While looking at this I also checked the +/- history of Ben Wallace: +6 in 2003-4, +4 in 2004-5, +18 in 2005-6, -1 in 2006-7, -1 in 2007-8. Wonder where he would rate in a study of multiple seasons combined. Age & health can certainly part of the story but he certainly seemed to thrive far more in one context and not in others after Detroit or perhaps before. What his real impact was at any point can be estimated but there is there is much uncertainty.

Would high or low player adjusted +/- variance in different lineups on the same team hint at the same if they moved teams? I'd guess it might, on average.

For Wallace or Williams? We don't have full adjustment +/- in public yet for lineups but for Eli's first cut is out there though it is a set of small samples. I don't feel like reviewing and judging that data right now but the Cavs could at least now if not privately before or could have respectively for these 2 players.

I share your interest in seeing importance of coaching and chemistry for Williams' performance in Cleveland.

I wonder if you studied adjusted +/- of every player move in the league over a period of time if you could get a first cut estimate of the adjusted +/- impact of coaches / systems (perhaps by side of the ball and even frontcourt / backcourt) which would be a piece of the player adjusted +/- scores we've seen to date that perhaps should be backed out in the analysis of both acquisition targets and own player retention decisions.

I think this might be in line with what Mark Cuban hinted at in a comment at countthebasket which I've mentioned previously.

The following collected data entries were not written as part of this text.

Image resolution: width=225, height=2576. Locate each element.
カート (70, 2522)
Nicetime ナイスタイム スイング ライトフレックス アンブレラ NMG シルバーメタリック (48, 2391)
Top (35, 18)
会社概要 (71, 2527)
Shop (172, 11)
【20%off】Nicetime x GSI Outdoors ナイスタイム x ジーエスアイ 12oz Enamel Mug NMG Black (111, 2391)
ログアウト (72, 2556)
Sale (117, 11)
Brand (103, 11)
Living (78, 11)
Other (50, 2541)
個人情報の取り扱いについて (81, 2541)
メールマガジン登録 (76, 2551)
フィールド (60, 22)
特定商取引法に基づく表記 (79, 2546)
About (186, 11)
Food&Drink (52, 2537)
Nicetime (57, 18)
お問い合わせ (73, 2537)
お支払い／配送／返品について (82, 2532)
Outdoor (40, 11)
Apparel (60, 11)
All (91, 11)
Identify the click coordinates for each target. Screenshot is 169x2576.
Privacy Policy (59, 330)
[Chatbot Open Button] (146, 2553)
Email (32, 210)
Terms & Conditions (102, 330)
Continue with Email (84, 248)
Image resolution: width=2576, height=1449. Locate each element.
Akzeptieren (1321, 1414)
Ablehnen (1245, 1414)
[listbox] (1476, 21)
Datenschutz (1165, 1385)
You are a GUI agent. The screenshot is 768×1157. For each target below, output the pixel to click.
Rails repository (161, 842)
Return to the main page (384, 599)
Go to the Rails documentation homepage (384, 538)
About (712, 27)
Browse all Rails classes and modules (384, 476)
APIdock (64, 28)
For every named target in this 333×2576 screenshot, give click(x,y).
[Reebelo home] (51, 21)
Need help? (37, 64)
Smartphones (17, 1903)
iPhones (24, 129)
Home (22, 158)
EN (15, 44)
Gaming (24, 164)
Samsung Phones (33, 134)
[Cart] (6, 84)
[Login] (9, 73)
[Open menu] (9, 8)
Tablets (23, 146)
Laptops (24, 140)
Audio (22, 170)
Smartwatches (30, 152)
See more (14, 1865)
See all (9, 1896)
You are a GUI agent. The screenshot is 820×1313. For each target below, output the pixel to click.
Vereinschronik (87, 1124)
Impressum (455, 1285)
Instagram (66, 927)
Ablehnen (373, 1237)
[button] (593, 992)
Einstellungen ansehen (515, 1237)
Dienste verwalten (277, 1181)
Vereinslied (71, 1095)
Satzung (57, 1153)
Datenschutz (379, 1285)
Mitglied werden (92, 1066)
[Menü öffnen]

If adjusted +/- becomes available for college players the issue as to what share is player vs coach (and where offense / defense) is an important one but there are relatively few player movements between colleges to gauge coaching impact off of. Movement to pros might give a much larger dataset but the game is so different I don't know if using that would be powerful but like a lot of this it could be suggestive / interesting and lead to further research to refine judgments.